Directions >> Your task is to retype all of the records below with complete accuracy.

Start of Block

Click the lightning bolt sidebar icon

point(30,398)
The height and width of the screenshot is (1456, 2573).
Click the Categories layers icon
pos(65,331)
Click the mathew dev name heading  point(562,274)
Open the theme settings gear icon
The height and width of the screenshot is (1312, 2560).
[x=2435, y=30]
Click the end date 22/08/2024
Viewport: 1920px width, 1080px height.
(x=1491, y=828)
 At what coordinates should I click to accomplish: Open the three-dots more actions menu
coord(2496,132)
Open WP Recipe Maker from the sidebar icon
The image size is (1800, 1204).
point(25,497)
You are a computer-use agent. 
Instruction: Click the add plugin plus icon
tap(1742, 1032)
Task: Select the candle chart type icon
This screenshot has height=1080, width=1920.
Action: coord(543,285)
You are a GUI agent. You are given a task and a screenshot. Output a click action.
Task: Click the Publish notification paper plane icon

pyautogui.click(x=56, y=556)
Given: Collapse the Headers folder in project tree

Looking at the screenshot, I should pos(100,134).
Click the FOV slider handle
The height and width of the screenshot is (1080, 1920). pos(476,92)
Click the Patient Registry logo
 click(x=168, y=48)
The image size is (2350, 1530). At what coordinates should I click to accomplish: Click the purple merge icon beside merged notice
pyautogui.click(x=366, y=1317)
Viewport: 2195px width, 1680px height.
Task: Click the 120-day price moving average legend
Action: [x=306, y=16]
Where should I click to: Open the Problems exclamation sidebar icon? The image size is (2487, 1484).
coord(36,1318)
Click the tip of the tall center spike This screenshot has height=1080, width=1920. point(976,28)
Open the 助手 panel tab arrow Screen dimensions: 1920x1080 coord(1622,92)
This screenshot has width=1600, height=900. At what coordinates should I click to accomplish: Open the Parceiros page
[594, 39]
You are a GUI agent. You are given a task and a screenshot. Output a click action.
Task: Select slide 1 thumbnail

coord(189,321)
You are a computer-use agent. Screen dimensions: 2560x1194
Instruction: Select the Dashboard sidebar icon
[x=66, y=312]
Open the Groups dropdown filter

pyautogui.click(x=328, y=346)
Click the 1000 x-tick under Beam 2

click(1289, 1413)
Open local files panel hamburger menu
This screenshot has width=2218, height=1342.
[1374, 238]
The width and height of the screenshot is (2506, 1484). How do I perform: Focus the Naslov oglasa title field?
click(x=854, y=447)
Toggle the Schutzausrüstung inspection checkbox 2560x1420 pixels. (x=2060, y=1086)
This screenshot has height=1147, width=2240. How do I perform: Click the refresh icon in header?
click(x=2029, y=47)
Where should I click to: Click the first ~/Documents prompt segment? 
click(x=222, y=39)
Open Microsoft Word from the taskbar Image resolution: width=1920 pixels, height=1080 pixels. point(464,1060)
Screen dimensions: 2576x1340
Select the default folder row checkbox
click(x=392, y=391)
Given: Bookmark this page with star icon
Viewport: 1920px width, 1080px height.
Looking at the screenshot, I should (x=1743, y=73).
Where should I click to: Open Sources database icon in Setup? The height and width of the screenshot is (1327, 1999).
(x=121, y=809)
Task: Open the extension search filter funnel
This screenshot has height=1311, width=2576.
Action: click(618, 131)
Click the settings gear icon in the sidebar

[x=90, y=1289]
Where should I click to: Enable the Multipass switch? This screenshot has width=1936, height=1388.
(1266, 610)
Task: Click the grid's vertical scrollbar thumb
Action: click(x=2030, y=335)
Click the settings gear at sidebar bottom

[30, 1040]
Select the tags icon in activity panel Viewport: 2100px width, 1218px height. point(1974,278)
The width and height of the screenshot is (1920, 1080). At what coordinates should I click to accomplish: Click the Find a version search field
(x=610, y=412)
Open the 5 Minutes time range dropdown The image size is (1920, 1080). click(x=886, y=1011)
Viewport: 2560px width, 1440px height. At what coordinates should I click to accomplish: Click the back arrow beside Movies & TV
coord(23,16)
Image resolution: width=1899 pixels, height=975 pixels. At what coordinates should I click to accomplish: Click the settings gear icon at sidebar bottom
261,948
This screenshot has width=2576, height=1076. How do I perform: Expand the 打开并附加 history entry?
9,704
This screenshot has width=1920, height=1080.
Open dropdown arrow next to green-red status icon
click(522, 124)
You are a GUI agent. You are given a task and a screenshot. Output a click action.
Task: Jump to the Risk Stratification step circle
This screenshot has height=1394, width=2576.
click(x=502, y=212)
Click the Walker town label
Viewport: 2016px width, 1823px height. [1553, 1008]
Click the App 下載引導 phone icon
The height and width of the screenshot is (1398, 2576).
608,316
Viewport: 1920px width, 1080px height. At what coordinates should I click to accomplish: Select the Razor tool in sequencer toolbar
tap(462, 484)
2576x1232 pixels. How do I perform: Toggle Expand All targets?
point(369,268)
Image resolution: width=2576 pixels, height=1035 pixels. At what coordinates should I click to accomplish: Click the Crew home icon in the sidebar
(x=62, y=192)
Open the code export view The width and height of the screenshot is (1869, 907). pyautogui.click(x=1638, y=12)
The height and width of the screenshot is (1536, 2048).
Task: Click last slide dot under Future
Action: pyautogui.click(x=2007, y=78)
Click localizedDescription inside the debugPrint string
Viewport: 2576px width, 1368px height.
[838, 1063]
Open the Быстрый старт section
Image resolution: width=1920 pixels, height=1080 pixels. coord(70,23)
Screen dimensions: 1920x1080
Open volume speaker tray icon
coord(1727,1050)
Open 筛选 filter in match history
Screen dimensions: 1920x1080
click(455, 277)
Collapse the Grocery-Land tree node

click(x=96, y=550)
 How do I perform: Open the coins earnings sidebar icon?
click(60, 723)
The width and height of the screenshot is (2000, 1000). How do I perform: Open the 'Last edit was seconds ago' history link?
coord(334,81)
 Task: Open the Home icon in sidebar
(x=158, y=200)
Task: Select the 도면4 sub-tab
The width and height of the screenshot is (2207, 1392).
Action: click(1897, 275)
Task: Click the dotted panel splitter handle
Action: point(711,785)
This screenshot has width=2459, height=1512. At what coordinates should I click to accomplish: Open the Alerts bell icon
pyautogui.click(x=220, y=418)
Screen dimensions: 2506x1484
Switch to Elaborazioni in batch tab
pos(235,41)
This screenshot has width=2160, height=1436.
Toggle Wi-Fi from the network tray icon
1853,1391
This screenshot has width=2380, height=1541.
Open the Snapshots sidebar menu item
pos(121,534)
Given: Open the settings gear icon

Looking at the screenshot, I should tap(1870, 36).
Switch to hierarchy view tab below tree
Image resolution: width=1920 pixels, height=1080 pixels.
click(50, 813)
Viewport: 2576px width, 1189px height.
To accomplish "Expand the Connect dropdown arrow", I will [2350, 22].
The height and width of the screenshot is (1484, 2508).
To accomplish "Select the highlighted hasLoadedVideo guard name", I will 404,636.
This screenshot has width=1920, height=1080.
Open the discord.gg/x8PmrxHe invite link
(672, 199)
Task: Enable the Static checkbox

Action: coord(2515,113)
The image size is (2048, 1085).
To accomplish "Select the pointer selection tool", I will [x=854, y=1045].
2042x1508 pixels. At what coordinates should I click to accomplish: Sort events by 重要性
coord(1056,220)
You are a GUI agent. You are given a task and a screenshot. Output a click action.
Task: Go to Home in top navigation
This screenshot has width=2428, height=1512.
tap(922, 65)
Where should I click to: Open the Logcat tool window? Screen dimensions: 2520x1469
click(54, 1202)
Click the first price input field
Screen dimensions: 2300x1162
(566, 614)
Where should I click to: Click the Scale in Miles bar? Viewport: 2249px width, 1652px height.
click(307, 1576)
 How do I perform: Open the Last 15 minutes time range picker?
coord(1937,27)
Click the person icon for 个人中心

End of Block

Reply >>
Click the lightning bolt sidebar icon

point(30,398)
The height and width of the screenshot is (1456, 2573).
Click the Categories layers icon
pos(65,331)
Click the mathew dev name heading  point(562,274)
Open the theme settings gear icon
The height and width of the screenshot is (1312, 2560).
[x=2435, y=30]
Click the end date 22/08/2024
Viewport: 1920px width, 1080px height.
(x=1491, y=828)
 At what coordinates should I click to accomplish: Open the three-dots more actions menu
coord(2496,132)
Open WP Recipe Maker from the sidebar icon
The image size is (1800, 1204).
point(25,497)
You are a computer-use agent. 
Instruction: Click the add plugin plus icon
tap(1742, 1032)
Task: Select the candle chart type icon
This screenshot has height=1080, width=1920.
Action: coord(543,285)
You are a GUI agent. You are given a task and a screenshot. Output a click action.
Task: Click the Publish notification paper plane icon

pyautogui.click(x=56, y=556)
Given: Collapse the Headers folder in project tree

Looking at the screenshot, I should pos(100,134).
Click the FOV slider handle
The height and width of the screenshot is (1080, 1920). pos(476,92)
Click the Patient Registry logo
 click(x=168, y=48)
The image size is (2350, 1530). At what coordinates should I click to accomplish: Click the purple merge icon beside merged notice
pyautogui.click(x=366, y=1317)
Viewport: 2195px width, 1680px height.
Task: Click the 120-day price moving average legend
Action: [x=306, y=16]
Where should I click to: Open the Problems exclamation sidebar icon? The image size is (2487, 1484).
coord(36,1318)
Click the tip of the tall center spike This screenshot has height=1080, width=1920. point(976,28)
Open the 助手 panel tab arrow Screen dimensions: 1920x1080 coord(1622,92)
This screenshot has width=1600, height=900. At what coordinates should I click to accomplish: Open the Parceiros page
[594, 39]
You are a GUI agent. You are given a task and a screenshot. Output a click action.
Task: Select slide 1 thumbnail

coord(189,321)
You are a computer-use agent. Screen dimensions: 2560x1194
Instruction: Select the Dashboard sidebar icon
[x=66, y=312]
Open the Groups dropdown filter

pyautogui.click(x=328, y=346)
Click the 1000 x-tick under Beam 2

click(1289, 1413)
Open local files panel hamburger menu
This screenshot has width=2218, height=1342.
[1374, 238]
The width and height of the screenshot is (2506, 1484). How do I perform: Focus the Naslov oglasa title field?
click(x=854, y=447)
Toggle the Schutzausrüstung inspection checkbox 2560x1420 pixels. (x=2060, y=1086)
This screenshot has height=1147, width=2240. How do I perform: Click the refresh icon in header?
click(x=2029, y=47)
Where should I click to: Click the first ~/Documents prompt segment? 
click(x=222, y=39)
Open Microsoft Word from the taskbar Image resolution: width=1920 pixels, height=1080 pixels. point(464,1060)
Screen dimensions: 2576x1340
Select the default folder row checkbox
click(x=392, y=391)
Given: Bookmark this page with star icon
Viewport: 1920px width, 1080px height.
Looking at the screenshot, I should (x=1743, y=73).
Where should I click to: Open Sources database icon in Setup? The height and width of the screenshot is (1327, 1999).
(x=121, y=809)
Task: Open the extension search filter funnel
This screenshot has height=1311, width=2576.
Action: click(618, 131)
Click the settings gear icon in the sidebar

[x=90, y=1289]
Where should I click to: Enable the Multipass switch? This screenshot has width=1936, height=1388.
(1266, 610)
Task: Click the grid's vertical scrollbar thumb
Action: click(x=2030, y=335)
Click the settings gear at sidebar bottom

[30, 1040]
Select the tags icon in activity panel Viewport: 2100px width, 1218px height. point(1974,278)
The width and height of the screenshot is (1920, 1080). At what coordinates should I click to accomplish: Click the Find a version search field
(x=610, y=412)
Open the 5 Minutes time range dropdown The image size is (1920, 1080). click(x=886, y=1011)
Viewport: 2560px width, 1440px height. At what coordinates should I click to accomplish: Click the back arrow beside Movies & TV
coord(23,16)
Image resolution: width=1899 pixels, height=975 pixels. At what coordinates should I click to accomplish: Click the settings gear icon at sidebar bottom
261,948
This screenshot has width=2576, height=1076. How do I perform: Expand the 打开并附加 history entry?
9,704
This screenshot has width=1920, height=1080.
Open dropdown arrow next to green-red status icon
click(522, 124)
You are a GUI agent. You are given a task and a screenshot. Output a click action.
Task: Jump to the Risk Stratification step circle
This screenshot has height=1394, width=2576.
click(x=502, y=212)
Click the Walker town label
Viewport: 2016px width, 1823px height. [1553, 1008]
Click the App 下載引導 phone icon
The height and width of the screenshot is (1398, 2576).
608,316
Viewport: 1920px width, 1080px height. At what coordinates should I click to accomplish: Select the Razor tool in sequencer toolbar
tap(462, 484)
2576x1232 pixels. How do I perform: Toggle Expand All targets?
point(369,268)
Image resolution: width=2576 pixels, height=1035 pixels. At what coordinates should I click to accomplish: Click the Crew home icon in the sidebar
(x=62, y=192)
Open the code export view The width and height of the screenshot is (1869, 907). pyautogui.click(x=1638, y=12)
The height and width of the screenshot is (1536, 2048).
Task: Click last slide dot under Future
Action: pyautogui.click(x=2007, y=78)
Click localizedDescription inside the debugPrint string
Viewport: 2576px width, 1368px height.
[838, 1063]
Open the Быстрый старт section
Image resolution: width=1920 pixels, height=1080 pixels. coord(70,23)
Screen dimensions: 1920x1080
Open volume speaker tray icon
coord(1727,1050)
Open 筛选 filter in match history
Screen dimensions: 1920x1080
click(455, 277)
Collapse the Grocery-Land tree node

click(x=96, y=550)
 How do I perform: Open the coins earnings sidebar icon?
click(60, 723)
The width and height of the screenshot is (2000, 1000). How do I perform: Open the 'Last edit was seconds ago' history link?
coord(334,81)
 Task: Open the Home icon in sidebar
(x=158, y=200)
Task: Select the 도면4 sub-tab
The width and height of the screenshot is (2207, 1392).
Action: click(1897, 275)
Task: Click the dotted panel splitter handle
Action: point(711,785)
This screenshot has width=2459, height=1512. At what coordinates should I click to accomplish: Open the Alerts bell icon
pyautogui.click(x=220, y=418)
Screen dimensions: 2506x1484
Switch to Elaborazioni in batch tab
pos(235,41)
This screenshot has width=2160, height=1436.
Toggle Wi-Fi from the network tray icon
1853,1391
This screenshot has width=2380, height=1541.
Open the Snapshots sidebar menu item
pos(121,534)
Given: Open the settings gear icon

Looking at the screenshot, I should tap(1870, 36).
Switch to hierarchy view tab below tree
Image resolution: width=1920 pixels, height=1080 pixels.
click(50, 813)
Viewport: 2576px width, 1189px height.
To accomplish "Expand the Connect dropdown arrow", I will [2350, 22].
The height and width of the screenshot is (1484, 2508).
To accomplish "Select the highlighted hasLoadedVideo guard name", I will 404,636.
This screenshot has width=1920, height=1080.
Open the discord.gg/x8PmrxHe invite link
(672, 199)
Task: Enable the Static checkbox

Action: coord(2515,113)
The image size is (2048, 1085).
To accomplish "Select the pointer selection tool", I will [x=854, y=1045].
2042x1508 pixels. At what coordinates should I click to accomplish: Sort events by 重要性
coord(1056,220)
You are a GUI agent. You are given a task and a screenshot. Output a click action.
Task: Go to Home in top navigation
This screenshot has width=2428, height=1512.
tap(922, 65)
Where should I click to: Open the Logcat tool window? Screen dimensions: 2520x1469
click(54, 1202)
Click the first price input field
Screen dimensions: 2300x1162
(566, 614)
Where should I click to: Click the Scale in Miles bar? Viewport: 2249px width, 1652px height.
click(307, 1576)
 How do I perform: Open the Last 15 minutes time range picker?
coord(1937,27)
Click the person icon for 个人中心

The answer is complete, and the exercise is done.